■ EXERCISE DIRECTIONS: Once you find the line below that contains "You are a GUI", write it out along with every later line exactly as given, stopping only when the records end. Omit the pictures.

■ DATA TO USE:
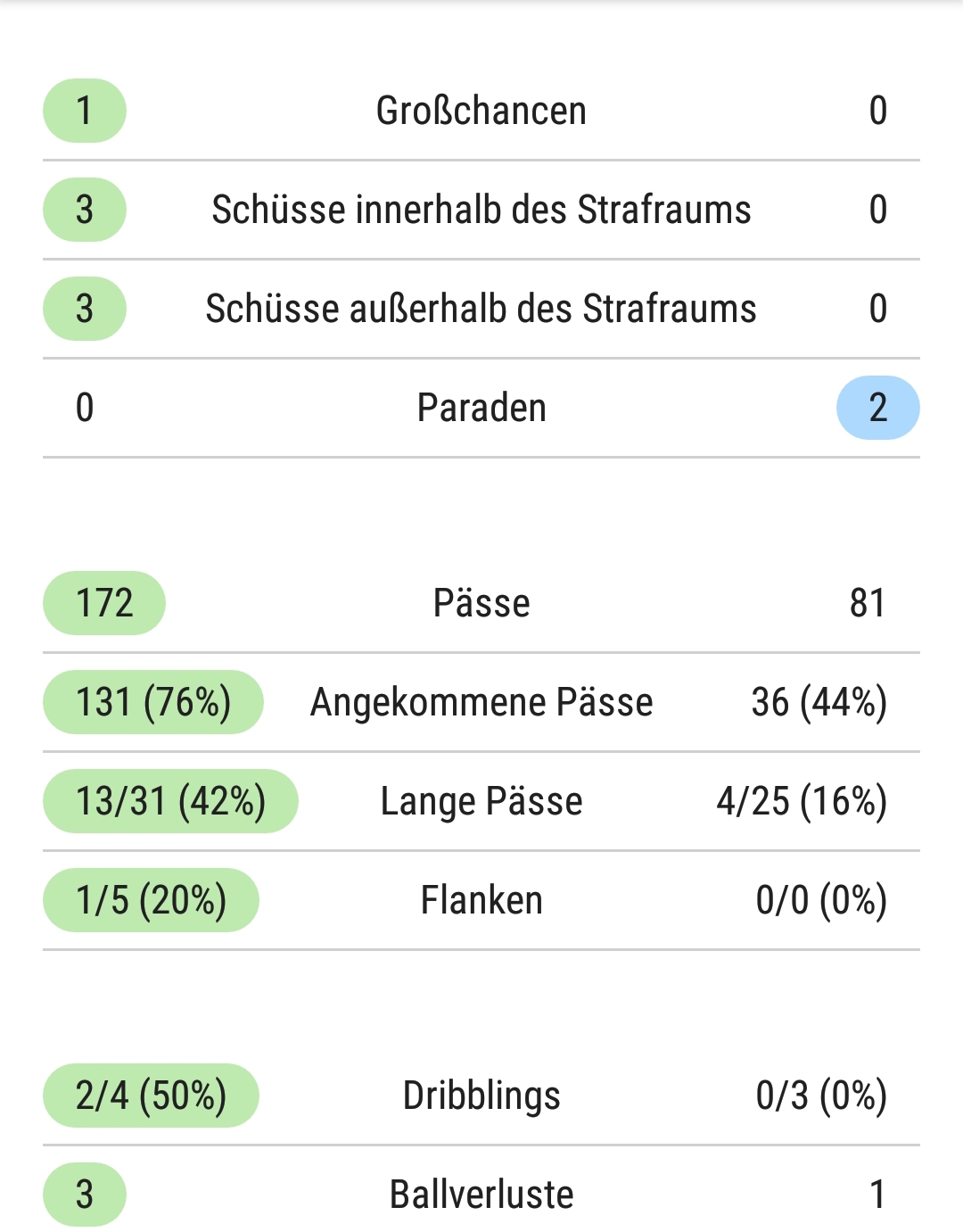Select the 2/4 (50%) Dribblings badge

pos(151,1096)
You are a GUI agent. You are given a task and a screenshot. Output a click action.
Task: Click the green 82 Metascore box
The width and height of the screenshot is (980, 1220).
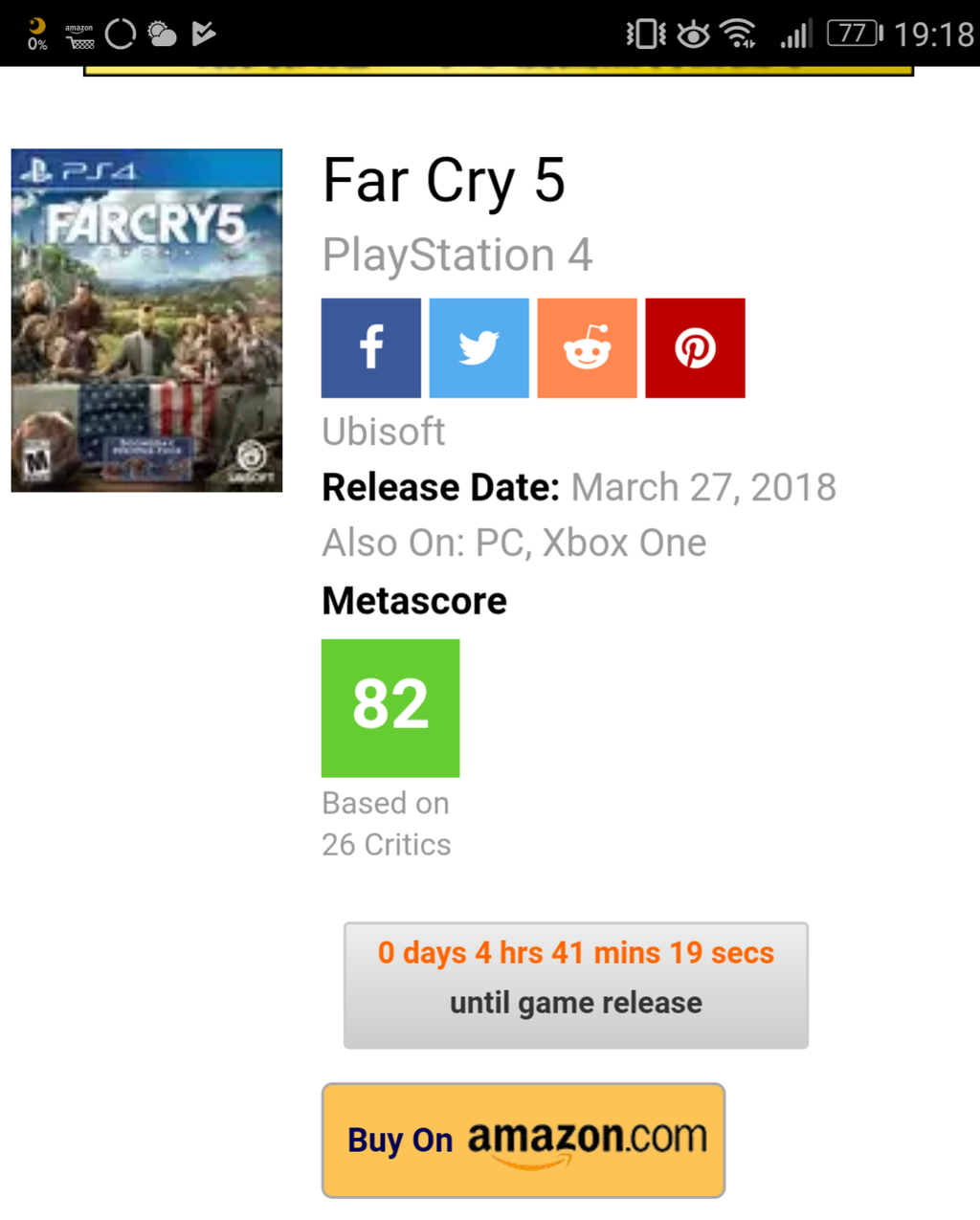point(390,707)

■ EXPECTED ANSWER:
You are a GUI agent. You are given a task and a screenshot. Output a click action.
Task: Click the green 82 Metascore box
The width and height of the screenshot is (980, 1220).
point(390,707)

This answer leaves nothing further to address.